For a teenage kid with a severe Zeppelin obsession, Pearl Jam was a natural progression. They could have fit in 1974 just as well as they fit in 1994. With Vitalogy, Pearl Jam started to run away from the spotlight. The success of Ten and Vs primed the band for that exalted title - biggest band in the world. I'm not sure anyone knows what that means, but it seems to mean a lot to Bono.

It did not mean anything to Pearl Jam, and they took steps to avoid it. With Vitalogy they began to alienate the fairweather fans. It did not take much. The record includes a few offbeat indulgences, but sticks to the meat and potatoes rock. It also includes several of the band's most enduring, and melodic songs.

Much of the perception of Vitalogy has to do with everything but the music. Pearl Jam stopped making videos. MTV was even still playing a few music videos at the time. Pearl Jam stopped doing interviews. It does not take much to read into the lyrics of "Pry To" to understand how Vedder was feeling at the time - "P R I V A C Y...is priceless to me." They took on Ticketmaster in a court case that dragged for a few years, and kept the band off the road.
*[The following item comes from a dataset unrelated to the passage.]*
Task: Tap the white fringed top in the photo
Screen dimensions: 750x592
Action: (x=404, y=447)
If you have waded through Ticketmaster service fees lately, you can see the case was not a roaring success. In the midst of the trial, Pearl Jam released their most self indulgent album yet. It had a few weird songs on it, and the packaging did not fit in with the rest of your CD collection.

Every step Pearl Jam took away from the mainstream only intensified the love of their core fans. The kids that needed this music, and need this band, to give them an identity and a little understanding. Grunge was on its last legs by the time Vitalogy was released. Its leaders were dead, or working very hard to get dead. In a music scene that was never about good times and scoring chicks, life was getting very dark. Pearl Jam was never a luminescent beacon of hope, but they were the closest we had to feeling better about life.
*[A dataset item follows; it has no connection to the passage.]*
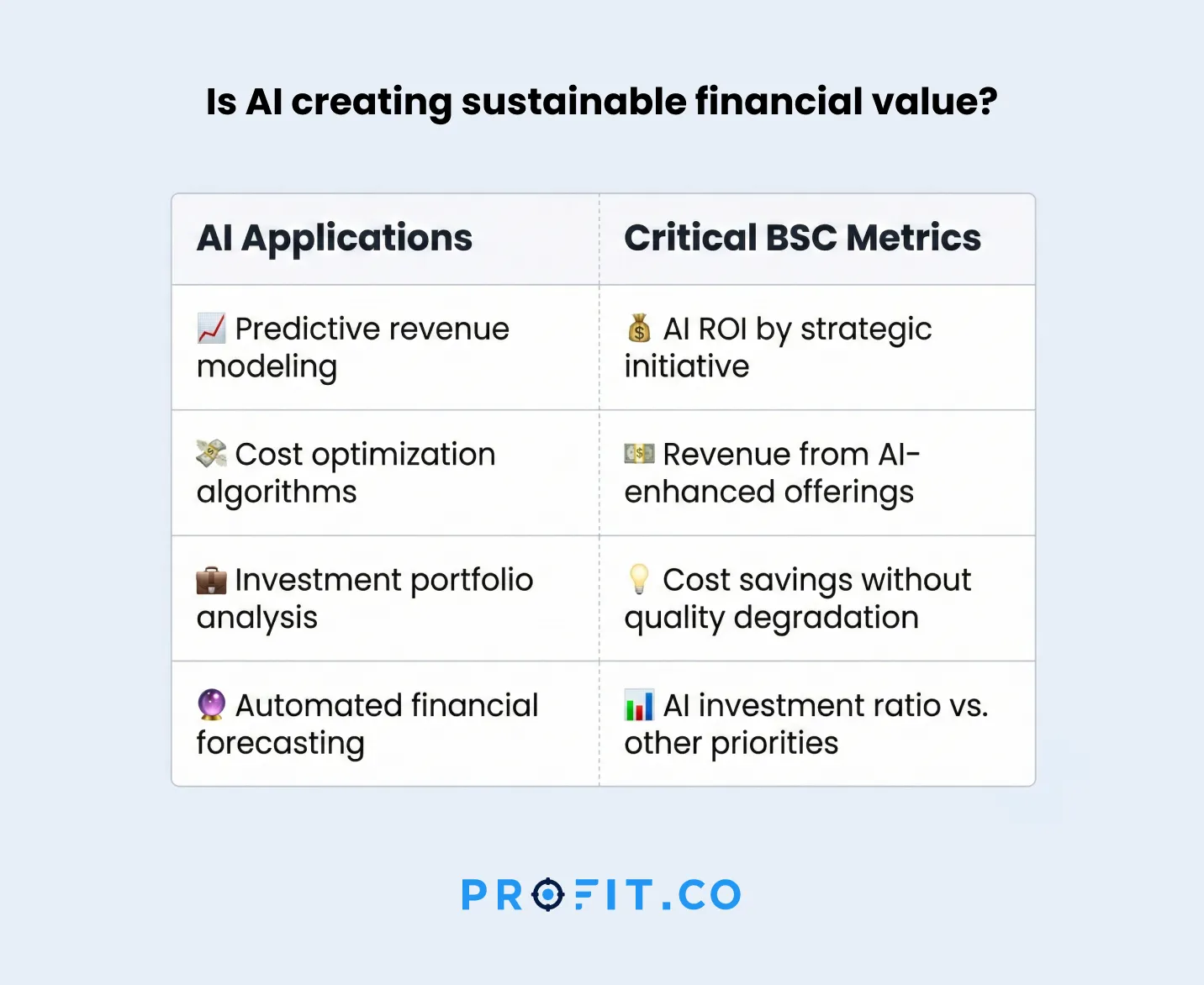Click the AI Applications column header
The image size is (1204, 985).
335,238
Pearl Jam was best known for songs about troubled youth, and not being able to get over it. Vedder's search for P R I V A C Y took his lyrics somewhere else. They were vague, but full of interesting images and phrases. The words bite with violence, supported by some of Stone Gossard and Mike McCready's most aggressive guitar playing. "Last Exit," "Spin the Black Circle" and "Satan's Bed" are ugly, explosive rock songs. Much of Vitalogy has an edge the band was never able to reclaim. At the other spectrum, they could strip down into something gorgeous like "Nothingman." Pearl Jam's musical range was crucial for their survival, and helped create multidimensional albums.

Vitalogy was the sound of Pearl Jam shouting from the window, "I'm mad as hell, and I'm not going to take this anymore." From that point, they have done everything their way. Only with an album as alarming, vicious and beautiful as Vitalogy could they get away with it.